*** Entries shown ***

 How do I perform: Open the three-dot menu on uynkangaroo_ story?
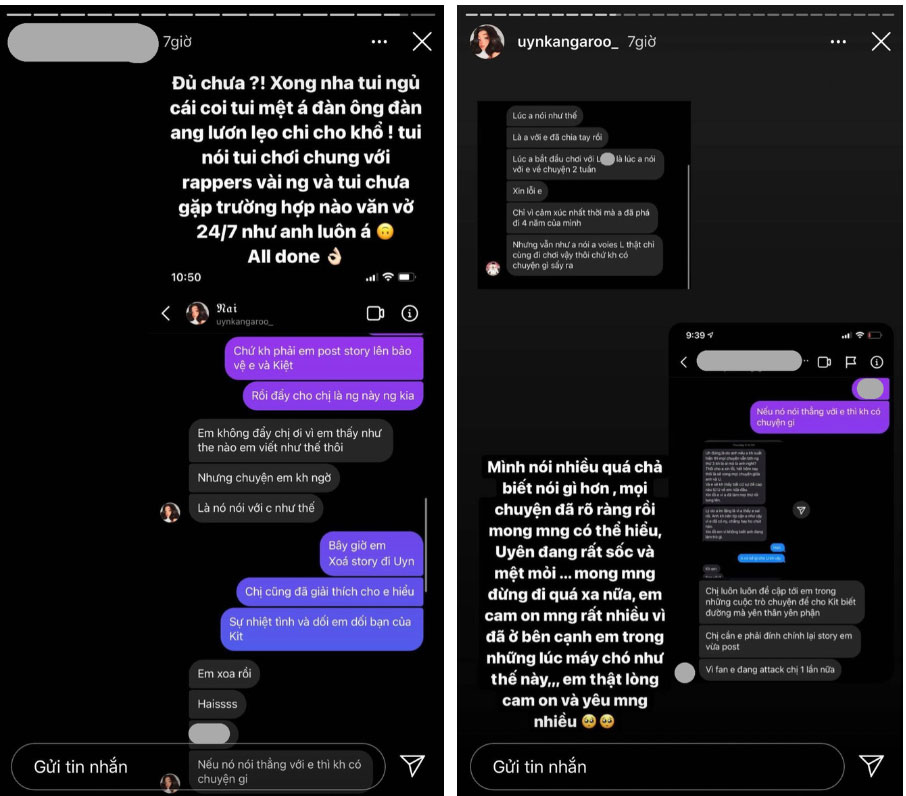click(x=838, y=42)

*** End of Entries shown ***
*** Entries shown ***

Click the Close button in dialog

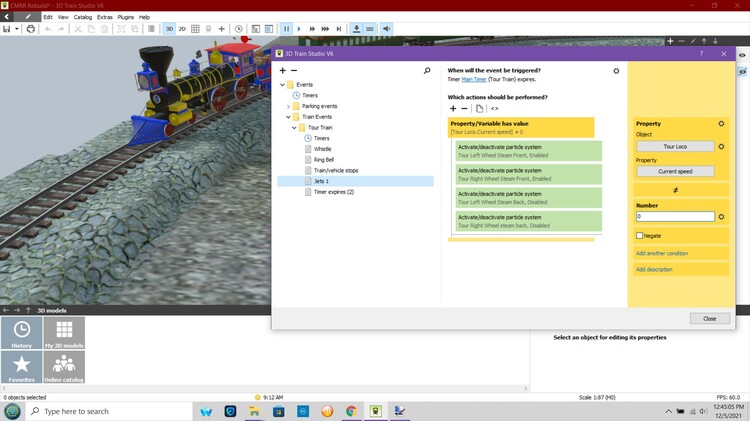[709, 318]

*** End of Entries shown ***
*** Entries shown ***

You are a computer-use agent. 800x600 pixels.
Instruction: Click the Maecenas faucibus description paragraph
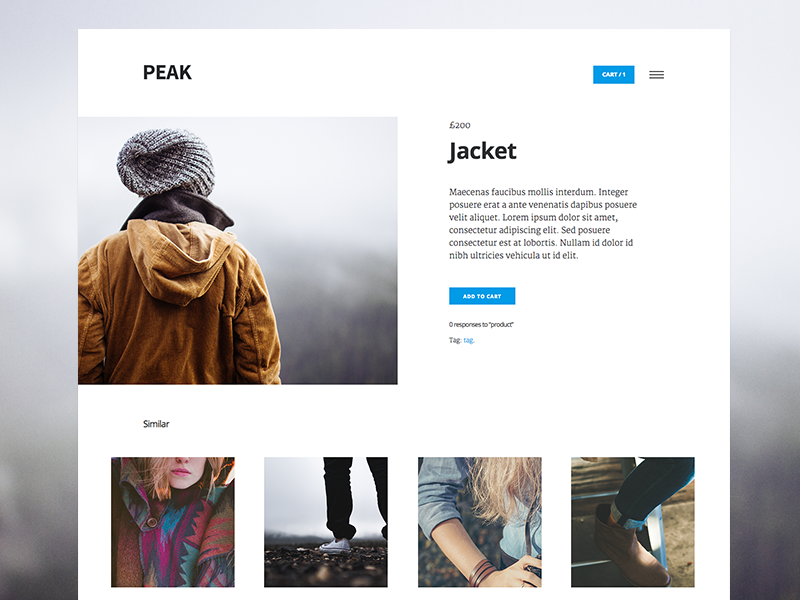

*** End of Entries shown ***

Exercise brief:
Out of the data above, give again only the lines starting at the one holding "You are a computer-use agent. 800x600 pixels." and ending at the one holding "Instruction: Click the", unchanged.

Exercise result:
You are a computer-use agent. 800x600 pixels.
Instruction: Click the Maecenas faucibus description paragraph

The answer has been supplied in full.